Conclusioni La revisione della letteratura sulla residenzialità per la persona con DI indica una sostanziale indisponibilità di studi di elevato valore scientifico. È inoltre ravvisabile come la valutazione dell’esito degli interventi e dei programmi sia stata eseguita con criteri eterogenei, scarsamente definiti o restrittivi. Sembra tuttavia derivabile che alcune soluzioni residenziali possano funzionare meglio di altre, anche se limitatamente ad alcuni parametri specifici e con riferimento prevalente ad alcuni sottogruppi di popolazione. L’applicazione di nuovi modelli concettuali ai percorsi di residenzialità inclusiva sembra sostenere la necessità di una gamma davvero molto ampia di offerte. Un’unica opportunità residenziale non risulta poter essere utile a tutte le persone, tanto più quando ci si riferisca a una popolazione altamente eterogenea come quella che si comprende nella denominazione ‘‘disabilità intellettiva’’ (o ritardo mentale, nei sistemi diagnostici).
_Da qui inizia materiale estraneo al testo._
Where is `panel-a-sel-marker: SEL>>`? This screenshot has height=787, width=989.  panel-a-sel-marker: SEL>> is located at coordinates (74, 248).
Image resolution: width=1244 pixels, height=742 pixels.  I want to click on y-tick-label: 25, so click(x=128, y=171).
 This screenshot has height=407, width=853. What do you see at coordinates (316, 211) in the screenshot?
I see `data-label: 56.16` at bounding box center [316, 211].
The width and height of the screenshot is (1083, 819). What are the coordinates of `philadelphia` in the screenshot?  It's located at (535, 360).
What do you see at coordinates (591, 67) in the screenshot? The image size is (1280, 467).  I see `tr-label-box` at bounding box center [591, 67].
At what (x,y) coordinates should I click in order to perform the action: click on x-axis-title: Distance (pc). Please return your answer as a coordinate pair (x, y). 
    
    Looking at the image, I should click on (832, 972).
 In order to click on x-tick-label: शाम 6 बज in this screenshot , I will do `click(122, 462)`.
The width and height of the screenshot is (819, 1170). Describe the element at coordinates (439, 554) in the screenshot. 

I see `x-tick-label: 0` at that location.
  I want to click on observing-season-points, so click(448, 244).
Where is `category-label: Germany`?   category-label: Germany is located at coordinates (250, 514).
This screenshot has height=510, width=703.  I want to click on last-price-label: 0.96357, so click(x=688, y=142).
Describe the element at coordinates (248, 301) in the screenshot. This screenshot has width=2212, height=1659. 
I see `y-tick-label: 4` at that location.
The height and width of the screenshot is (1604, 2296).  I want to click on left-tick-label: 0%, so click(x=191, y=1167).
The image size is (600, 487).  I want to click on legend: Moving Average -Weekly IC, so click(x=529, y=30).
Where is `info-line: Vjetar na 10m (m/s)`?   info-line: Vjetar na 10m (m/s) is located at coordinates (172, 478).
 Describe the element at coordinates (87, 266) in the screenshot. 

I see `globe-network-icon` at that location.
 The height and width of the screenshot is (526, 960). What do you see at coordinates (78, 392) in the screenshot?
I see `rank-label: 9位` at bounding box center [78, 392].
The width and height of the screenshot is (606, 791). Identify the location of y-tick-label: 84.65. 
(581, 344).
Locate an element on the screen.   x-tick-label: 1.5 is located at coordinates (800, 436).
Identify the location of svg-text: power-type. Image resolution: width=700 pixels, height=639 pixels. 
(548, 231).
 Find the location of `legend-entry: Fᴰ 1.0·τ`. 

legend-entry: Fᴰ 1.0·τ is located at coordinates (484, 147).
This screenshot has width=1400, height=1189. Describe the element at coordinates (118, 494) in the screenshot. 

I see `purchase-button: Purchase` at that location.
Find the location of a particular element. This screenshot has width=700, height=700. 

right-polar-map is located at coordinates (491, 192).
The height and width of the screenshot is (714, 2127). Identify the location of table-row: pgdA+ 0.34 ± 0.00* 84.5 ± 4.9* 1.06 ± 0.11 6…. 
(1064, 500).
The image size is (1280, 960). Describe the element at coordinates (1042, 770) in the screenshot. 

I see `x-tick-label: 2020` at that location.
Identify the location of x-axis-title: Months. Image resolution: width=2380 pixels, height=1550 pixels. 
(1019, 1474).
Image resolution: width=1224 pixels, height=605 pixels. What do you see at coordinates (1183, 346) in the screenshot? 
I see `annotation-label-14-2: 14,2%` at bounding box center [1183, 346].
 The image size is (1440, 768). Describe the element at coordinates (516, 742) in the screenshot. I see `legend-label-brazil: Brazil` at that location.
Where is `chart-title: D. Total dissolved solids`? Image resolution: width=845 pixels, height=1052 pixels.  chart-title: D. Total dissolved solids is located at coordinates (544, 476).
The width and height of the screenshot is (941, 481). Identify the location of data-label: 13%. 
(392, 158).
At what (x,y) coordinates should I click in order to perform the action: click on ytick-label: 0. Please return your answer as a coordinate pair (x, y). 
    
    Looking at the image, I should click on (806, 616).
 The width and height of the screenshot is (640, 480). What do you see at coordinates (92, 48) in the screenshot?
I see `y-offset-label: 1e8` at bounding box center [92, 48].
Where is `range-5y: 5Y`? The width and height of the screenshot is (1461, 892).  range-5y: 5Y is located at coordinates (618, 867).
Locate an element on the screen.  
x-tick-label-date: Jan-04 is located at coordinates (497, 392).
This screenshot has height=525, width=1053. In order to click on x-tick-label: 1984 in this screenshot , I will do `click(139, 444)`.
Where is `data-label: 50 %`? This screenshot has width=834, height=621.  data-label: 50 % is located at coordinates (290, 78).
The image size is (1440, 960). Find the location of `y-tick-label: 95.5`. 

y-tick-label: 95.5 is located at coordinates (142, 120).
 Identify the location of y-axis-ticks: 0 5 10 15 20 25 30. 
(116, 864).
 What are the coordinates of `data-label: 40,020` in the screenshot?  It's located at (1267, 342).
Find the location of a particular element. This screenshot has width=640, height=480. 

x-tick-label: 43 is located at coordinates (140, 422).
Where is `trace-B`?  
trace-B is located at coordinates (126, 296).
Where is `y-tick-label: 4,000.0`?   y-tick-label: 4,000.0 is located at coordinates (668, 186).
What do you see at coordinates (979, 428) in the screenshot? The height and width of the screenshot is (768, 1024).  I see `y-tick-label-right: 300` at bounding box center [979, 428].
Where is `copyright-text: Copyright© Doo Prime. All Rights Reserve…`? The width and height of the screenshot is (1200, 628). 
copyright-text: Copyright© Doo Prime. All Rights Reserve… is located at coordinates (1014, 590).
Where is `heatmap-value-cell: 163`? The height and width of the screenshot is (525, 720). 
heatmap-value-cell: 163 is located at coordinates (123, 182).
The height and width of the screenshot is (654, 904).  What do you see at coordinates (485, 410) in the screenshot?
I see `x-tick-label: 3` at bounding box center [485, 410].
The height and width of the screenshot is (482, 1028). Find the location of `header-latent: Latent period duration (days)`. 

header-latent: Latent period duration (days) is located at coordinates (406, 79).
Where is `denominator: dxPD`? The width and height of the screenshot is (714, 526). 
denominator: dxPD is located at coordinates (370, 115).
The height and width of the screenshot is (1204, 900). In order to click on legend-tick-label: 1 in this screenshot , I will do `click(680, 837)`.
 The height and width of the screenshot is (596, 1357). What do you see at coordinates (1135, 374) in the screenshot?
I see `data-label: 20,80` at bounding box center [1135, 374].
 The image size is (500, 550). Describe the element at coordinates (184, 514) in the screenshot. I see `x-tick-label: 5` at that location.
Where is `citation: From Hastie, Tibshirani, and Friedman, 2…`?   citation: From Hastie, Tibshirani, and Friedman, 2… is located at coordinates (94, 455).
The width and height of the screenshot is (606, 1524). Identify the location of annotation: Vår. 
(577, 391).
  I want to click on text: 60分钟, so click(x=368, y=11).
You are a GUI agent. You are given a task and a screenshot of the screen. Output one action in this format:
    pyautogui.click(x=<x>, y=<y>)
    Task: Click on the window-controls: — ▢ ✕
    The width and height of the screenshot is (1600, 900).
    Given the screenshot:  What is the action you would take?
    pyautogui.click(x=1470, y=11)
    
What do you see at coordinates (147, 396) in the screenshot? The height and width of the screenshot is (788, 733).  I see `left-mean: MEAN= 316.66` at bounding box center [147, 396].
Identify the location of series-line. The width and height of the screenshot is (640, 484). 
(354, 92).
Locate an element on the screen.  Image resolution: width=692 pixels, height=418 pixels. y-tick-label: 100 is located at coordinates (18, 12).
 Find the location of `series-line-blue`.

Per quelle persone per cui l’abitare — termine derivante dalla stessa radice semantica di ‘‘avere’’ — rappresenta uno degli aspetti più importanti della vita, la soddisfazione in quest’ambito ha importanti conseguenze sullo sviluppo di altre abilità specifiche e sulla soddisfazione generale di vita. La collocazione residenziale che si inscriva in un intervento orientato al miglioramento della QdV ha dunque implicazioni formative e riabilitative. Essa, infatti, concorre a porre e a mantenere la persona su una linea di sviluppo di abilità alla soddisfazione di vita.
Conflitto di interesse Gli autori dichiarano di essere esenti da conflitto di interesse.